The paper tackles the problem of scene change detection without requiring training data by proposing ZeroSCD, a zero-shot framework that uses pre-existing place recognition and semantic segmentation models to identify changes, achieving superior accuracy on benchmark datasets compared to state-of-the-art methods.
Scene Change Detection is a challenging task in computer vision and robotics that aims to identify differences between two images of the same scene captured at different times. Traditional change detection methods rely on training models that take these image pairs as input and estimate the changes, which requires large amounts of annotated data, a costly and time-consuming process. To overcome this, we propose ZeroSCD, a zero-shot scene change detection framework that eliminates the need for training. ZeroSCD leverages pre-existing models for place recognition and semantic segmentation, utilizing their features and outputs to perform change detection.

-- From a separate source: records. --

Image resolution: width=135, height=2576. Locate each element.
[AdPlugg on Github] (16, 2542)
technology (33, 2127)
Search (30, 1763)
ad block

In this framework, features extracted from the place recognition model are used to estimate correspondences and detect changes between the two images. These are then combined with segmentation results from the semantic segmentation model to precisely delineate the boundaries of the detected changes. Extensive experiments on benchmark datasets demonstrate that ZeroSCD outperforms several state-of-the-art methods in change detection accuracy, despite not being trained on any of the benchmark datasets, proving its effectiveness and adaptability across different scenarios.